Die gefangenen Leiſtenkrokodile werden gewöhnlich todtgeſchlagen und nicht weiter benutzt. Hier
und da, in Siam z. B., weiß man ihr Fleiſch zu ſchätzen und bringt ſie deshalb gelegentlich auf den
Markt; einzelne von den Gefangenen ſollen auch zu Thierkämpfen benutzt werden. So erzählt
Kögel, daß die Einwohner von Samarang auf Java ein gefangenes Krokodil mit einem Tiger
zuſammenſperrten, um zu erfahren, was letzteres mit ſeinem gepanzerten Gegner beginnen werde.

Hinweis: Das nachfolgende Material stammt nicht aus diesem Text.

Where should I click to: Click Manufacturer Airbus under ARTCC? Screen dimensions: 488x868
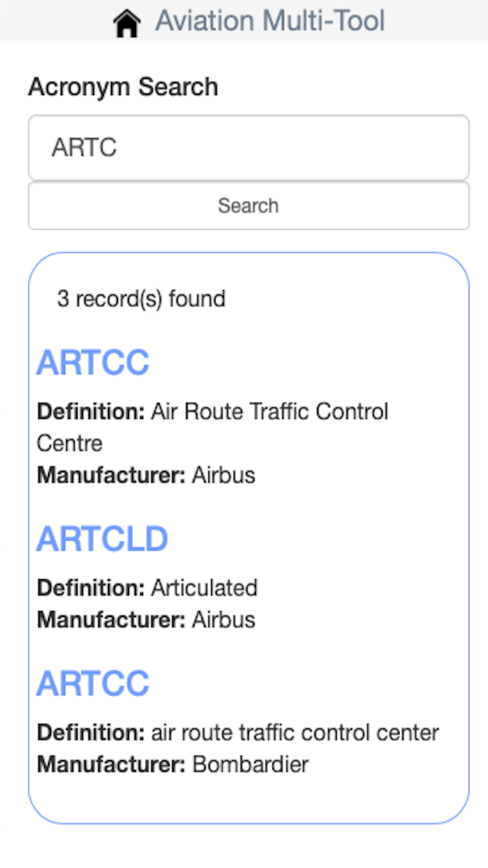point(146,475)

„Der Tiger verſuchte vergeblich, den Rücken ſeines Feindes zu zerreißen und zu zerbeißen; aber ſeine
Waffen drangen nicht durch und verurſachten kaum Schmerz: es gelang ihm nicht einmal, dem Krokodile
ein Stück Fleiſch aus der Seite zu reißen. Letzteres packte ihn zuletzt am Beine, biß es entzwei, faßte
hierauf ſeinen Kopf und zermalmte auch dieſen.“ Jch gebe dieſe Geſchichte, wie ſie mir vorliegt,
jedoch ohne ſie irgendwie vertreten zu wollen. Doch ſpricht auch Dr. Schmidtmüller von einem
beabſichtigten Kampfe zwiſchen einem Königstiger und einem Krokodile. Ein ſolches wurde während
des Aufenthaltes unſeres Gewährsmannes auf Java lebendig gefangen, nachdem es vorher einen
Soldaten gepackt hatte. Bugineſen, welche unter den Soldaten dienten, baten um das Leben des
ihnen heiligen Thieres; ihre Bitte ward abgeſchlagen: da vergifteten ſie es heimlich, erbaten ſich die
Leiche, wickelten ſie in weiße Leinwand und beſtatteten ſie auf ihrem Begräbnißplatze.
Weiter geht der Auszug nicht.